StudioASPが取材した音楽スタジオ・インタビュー特集(全66回・2014年3月〜2019年10月)のアーカイブです。掲載情報は取材当時のものです。

音楽スタジオファイル Vol.16

Gourdisland studio下北沢WEST店

Gourdisland下北沢WEST店 について
1987年、梅ヶ丘にて創立。その後、都内に複数の店舗をかまえるま拡大。かといって、かつてないほどの数のリハーサルスタジオが増えた現状においても、熾烈な客引き競争にも参加せず、淡々と自らのペースを保つ稀有な側面をみせる。
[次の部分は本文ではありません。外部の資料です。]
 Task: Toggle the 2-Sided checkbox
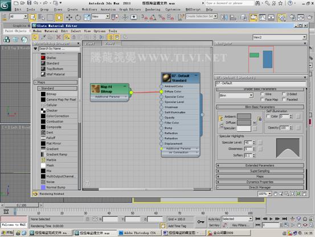point(284,94)
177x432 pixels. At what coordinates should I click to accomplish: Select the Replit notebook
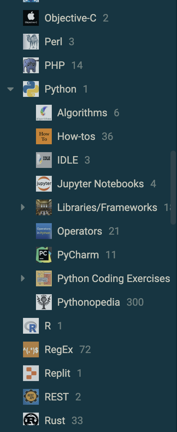58,373
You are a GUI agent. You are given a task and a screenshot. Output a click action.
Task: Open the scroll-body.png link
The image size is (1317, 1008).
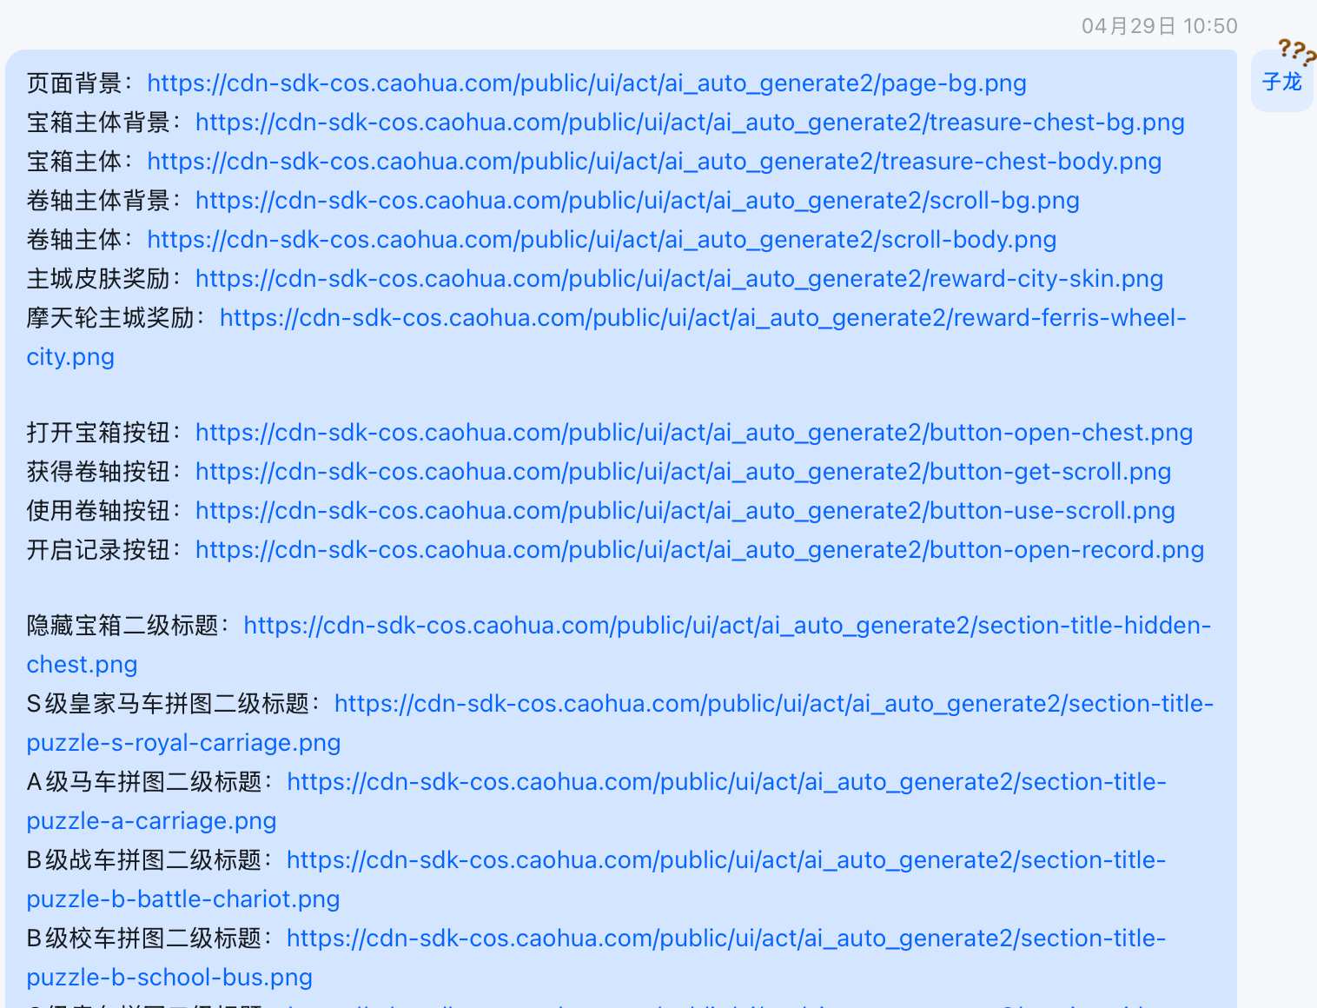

その一貫した姿勢が功を奏し、『街の日常に溶け込んだスタジオ』として不動のポジションを得たと言っても過言ではない。また、各世代ごとの新進気鋭ミュージシャン達がスタッフとして働いていることでも知られている。ミュージシャン本来の性質を見事に体現したスタジオである。
Gourdisland下北沢WEST店 お問い合わせ
Gourdisland公式サイト
※予約がない場合は25時クローズ。

音楽スタジオの中の人に話を聞いてみた〜 ガードアイランド下北沢ウエスト 編

このコーナーは音楽スタジオでミュージシャンをサポートしてくれる「中の人」に突撃インタビューして、色々お話を聞いてしまおうというコーナーです。中の人の皆様、ご協力ありがとうございました。

ガードアイランドスタジオ下北沢ウエスト店・店長 青木直士 氏

ガードアイランド下北沢ウエスト店長、青木直士さんにお話を伺います。よろしくお願いします。ガードアイランドスタジオは下北沢以外にも複数の店舗がありますね。

ここ、下北沢ウエスト店の他に、南口の下北沢店、明大前店、梅ヶ丘店、蒲田店があります。最初は梅ヶ丘の一店舗でスタートしました。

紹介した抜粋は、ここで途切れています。